Pull each line containing "likes" from the data.

## Collection entries

______

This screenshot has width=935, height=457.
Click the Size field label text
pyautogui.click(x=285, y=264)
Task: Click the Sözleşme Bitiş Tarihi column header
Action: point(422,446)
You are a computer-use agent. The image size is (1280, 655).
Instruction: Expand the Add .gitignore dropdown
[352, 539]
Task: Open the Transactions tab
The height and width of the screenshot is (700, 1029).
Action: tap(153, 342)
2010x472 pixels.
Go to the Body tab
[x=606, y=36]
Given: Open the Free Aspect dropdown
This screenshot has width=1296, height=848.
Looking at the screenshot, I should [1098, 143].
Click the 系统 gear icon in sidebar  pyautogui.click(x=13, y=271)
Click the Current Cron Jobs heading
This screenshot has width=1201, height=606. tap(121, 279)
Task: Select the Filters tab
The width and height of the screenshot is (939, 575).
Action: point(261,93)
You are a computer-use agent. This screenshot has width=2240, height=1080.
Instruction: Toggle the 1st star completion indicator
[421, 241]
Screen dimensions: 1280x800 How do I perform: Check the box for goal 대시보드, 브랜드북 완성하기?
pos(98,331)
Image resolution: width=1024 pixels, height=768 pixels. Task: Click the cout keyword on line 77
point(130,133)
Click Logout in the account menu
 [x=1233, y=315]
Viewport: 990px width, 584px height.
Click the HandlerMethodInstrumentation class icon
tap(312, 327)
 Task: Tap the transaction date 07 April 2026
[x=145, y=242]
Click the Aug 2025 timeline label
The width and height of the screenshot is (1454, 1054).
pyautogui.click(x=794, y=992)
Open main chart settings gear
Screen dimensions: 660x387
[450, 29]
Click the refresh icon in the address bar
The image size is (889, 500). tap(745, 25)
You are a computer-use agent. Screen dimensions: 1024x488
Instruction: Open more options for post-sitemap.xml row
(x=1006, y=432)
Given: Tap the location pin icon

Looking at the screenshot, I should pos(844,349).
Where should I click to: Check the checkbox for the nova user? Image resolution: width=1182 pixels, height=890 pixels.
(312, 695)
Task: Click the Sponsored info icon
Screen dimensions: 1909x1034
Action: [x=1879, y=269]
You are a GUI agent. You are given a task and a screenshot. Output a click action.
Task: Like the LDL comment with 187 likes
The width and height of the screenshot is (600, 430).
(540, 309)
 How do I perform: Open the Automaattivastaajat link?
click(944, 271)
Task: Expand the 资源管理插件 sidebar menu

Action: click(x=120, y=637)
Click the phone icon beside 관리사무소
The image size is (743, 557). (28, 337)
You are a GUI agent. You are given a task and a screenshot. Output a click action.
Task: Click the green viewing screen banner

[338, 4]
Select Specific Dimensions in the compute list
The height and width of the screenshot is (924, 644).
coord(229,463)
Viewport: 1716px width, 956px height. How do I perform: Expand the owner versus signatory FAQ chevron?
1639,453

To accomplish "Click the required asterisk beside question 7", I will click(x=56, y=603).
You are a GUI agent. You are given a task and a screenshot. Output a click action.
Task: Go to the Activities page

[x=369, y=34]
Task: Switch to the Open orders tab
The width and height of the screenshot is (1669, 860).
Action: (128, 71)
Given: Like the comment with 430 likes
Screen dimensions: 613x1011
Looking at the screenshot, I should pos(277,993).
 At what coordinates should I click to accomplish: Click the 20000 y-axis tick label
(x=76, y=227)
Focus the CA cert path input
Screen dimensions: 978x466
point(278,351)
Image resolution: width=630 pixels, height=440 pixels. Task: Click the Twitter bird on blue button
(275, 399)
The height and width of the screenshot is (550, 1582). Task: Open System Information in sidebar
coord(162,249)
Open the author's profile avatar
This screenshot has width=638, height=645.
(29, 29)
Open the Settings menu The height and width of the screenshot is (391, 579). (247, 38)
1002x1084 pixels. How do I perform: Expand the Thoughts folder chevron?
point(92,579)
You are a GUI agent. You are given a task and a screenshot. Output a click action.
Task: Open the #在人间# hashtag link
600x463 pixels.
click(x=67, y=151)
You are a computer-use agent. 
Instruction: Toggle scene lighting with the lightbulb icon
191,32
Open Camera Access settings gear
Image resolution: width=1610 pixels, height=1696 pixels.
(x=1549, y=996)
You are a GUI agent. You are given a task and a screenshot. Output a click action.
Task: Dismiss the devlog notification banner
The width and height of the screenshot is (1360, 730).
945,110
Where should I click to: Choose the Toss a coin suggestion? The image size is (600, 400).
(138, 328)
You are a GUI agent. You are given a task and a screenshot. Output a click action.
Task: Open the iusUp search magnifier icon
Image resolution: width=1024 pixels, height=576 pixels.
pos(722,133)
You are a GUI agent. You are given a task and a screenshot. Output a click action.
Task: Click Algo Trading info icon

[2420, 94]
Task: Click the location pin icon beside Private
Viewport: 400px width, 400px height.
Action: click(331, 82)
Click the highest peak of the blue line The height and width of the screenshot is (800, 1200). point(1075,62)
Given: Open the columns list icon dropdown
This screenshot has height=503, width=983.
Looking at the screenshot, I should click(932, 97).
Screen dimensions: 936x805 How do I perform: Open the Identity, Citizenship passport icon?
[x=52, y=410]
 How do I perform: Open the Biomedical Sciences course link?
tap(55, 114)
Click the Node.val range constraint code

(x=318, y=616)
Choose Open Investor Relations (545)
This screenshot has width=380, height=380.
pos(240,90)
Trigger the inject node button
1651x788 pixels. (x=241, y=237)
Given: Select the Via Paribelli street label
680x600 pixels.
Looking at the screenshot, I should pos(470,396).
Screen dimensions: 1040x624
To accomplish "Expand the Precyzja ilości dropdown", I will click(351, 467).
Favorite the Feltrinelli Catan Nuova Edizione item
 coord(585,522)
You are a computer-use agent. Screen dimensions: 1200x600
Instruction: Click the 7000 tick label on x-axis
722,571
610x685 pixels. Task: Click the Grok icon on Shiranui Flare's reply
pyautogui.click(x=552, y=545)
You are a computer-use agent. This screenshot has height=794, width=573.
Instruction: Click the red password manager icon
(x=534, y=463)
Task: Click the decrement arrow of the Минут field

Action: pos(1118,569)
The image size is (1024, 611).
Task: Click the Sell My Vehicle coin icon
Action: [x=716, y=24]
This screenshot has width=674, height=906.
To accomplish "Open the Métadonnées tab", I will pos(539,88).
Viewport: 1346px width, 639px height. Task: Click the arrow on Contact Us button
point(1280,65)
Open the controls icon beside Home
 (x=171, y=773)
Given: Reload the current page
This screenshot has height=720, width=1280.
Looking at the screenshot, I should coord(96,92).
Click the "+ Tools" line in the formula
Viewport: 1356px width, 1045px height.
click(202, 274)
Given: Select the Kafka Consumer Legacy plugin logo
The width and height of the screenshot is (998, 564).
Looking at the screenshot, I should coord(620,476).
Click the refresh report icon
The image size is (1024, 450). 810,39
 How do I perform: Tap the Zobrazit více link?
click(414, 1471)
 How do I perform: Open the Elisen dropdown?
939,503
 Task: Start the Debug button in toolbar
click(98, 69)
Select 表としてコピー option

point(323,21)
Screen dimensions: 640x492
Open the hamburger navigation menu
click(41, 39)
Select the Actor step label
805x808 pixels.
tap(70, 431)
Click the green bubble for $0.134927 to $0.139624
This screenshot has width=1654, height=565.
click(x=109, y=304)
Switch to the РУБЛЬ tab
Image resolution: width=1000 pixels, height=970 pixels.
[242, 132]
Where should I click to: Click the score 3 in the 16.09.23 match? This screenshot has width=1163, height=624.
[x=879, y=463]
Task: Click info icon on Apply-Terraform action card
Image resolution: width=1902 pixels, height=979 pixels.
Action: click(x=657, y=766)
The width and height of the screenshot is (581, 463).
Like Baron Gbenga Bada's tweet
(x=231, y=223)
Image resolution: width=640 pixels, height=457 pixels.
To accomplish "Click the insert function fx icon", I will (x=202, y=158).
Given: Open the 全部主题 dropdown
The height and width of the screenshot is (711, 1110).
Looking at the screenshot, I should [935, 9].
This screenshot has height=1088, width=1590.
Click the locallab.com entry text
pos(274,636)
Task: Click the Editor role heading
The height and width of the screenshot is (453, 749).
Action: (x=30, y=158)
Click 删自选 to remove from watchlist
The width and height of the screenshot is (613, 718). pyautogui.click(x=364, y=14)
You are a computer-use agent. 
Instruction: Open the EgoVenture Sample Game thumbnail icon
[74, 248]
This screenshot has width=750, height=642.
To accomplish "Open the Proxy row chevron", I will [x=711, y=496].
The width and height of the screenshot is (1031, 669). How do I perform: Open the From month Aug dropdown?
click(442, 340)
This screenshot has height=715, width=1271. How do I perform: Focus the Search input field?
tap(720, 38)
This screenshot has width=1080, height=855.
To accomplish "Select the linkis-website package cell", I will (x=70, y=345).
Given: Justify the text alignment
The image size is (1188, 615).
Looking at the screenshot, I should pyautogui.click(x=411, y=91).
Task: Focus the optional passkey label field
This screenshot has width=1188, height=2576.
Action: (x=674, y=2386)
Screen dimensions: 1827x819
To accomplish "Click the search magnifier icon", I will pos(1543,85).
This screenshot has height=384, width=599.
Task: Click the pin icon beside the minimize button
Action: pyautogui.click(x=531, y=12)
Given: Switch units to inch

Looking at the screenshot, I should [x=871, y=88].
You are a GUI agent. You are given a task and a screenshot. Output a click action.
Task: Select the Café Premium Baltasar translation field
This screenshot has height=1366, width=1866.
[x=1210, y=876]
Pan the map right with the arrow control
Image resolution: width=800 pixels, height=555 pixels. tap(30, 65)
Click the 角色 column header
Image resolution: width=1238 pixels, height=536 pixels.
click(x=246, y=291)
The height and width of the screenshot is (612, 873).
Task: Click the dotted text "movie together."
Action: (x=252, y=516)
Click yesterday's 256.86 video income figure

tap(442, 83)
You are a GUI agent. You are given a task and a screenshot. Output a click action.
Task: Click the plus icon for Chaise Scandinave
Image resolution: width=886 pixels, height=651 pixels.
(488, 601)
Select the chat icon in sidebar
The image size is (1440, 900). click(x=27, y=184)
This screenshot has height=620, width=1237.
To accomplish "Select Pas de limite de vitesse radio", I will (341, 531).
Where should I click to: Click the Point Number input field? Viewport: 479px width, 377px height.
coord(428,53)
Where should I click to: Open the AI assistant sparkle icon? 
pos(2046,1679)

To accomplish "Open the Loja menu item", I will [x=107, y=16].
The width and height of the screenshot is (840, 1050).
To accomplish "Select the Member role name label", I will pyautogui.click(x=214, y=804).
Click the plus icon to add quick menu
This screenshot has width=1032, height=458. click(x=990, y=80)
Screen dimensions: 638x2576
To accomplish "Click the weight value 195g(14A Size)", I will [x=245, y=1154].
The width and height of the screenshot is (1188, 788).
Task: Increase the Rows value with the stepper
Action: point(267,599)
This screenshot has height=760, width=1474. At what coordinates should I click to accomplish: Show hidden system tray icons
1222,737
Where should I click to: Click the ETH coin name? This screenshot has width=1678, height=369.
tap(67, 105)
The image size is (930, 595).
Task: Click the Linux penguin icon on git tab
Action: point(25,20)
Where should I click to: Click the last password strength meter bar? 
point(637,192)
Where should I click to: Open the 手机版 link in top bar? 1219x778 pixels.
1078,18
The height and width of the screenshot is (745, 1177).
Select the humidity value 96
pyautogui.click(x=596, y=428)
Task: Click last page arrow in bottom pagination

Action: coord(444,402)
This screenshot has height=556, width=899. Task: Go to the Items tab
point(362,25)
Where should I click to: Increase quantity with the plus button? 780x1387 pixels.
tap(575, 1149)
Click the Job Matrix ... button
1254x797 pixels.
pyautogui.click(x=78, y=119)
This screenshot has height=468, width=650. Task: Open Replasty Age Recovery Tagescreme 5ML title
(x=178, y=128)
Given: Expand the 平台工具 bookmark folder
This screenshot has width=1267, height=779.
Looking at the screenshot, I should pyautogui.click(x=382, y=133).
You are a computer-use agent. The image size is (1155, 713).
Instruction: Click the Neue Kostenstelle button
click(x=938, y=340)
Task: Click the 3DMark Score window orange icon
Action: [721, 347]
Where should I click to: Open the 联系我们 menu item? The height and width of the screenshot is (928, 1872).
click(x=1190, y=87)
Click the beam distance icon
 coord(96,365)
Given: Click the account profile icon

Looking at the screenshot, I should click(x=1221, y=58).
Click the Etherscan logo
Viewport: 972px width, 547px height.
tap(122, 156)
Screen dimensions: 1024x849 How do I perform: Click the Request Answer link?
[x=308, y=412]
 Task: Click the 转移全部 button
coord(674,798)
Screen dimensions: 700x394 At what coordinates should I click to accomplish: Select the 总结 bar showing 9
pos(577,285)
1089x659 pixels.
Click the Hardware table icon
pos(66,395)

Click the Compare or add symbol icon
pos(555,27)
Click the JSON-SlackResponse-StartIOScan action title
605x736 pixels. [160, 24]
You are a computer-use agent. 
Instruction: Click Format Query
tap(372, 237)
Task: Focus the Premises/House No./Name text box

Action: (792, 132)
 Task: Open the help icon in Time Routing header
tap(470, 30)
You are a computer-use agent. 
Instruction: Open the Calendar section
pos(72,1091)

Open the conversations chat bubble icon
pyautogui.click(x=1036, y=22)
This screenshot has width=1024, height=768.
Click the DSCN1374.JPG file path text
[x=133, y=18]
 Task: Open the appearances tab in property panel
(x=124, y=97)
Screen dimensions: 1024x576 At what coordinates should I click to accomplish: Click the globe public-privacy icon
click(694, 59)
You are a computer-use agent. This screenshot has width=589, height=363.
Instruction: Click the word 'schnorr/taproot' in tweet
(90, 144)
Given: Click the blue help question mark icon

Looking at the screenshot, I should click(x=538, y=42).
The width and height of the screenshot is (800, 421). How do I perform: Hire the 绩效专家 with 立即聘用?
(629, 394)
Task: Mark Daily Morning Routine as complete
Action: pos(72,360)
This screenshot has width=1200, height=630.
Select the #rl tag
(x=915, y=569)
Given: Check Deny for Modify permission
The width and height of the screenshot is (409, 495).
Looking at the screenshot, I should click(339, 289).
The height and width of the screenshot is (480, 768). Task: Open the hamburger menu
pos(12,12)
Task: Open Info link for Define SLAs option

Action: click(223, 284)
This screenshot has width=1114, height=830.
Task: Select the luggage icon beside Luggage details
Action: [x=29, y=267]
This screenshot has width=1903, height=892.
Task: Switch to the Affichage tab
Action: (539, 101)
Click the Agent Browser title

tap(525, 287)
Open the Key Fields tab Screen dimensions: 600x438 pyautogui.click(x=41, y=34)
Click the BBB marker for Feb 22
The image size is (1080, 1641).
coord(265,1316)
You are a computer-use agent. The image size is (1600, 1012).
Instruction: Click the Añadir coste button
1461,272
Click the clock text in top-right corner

______

## ANSWER TO THE PROBLEM
Task: Like the LDL comment with 187 likes
Given: Like the comment with 430 likes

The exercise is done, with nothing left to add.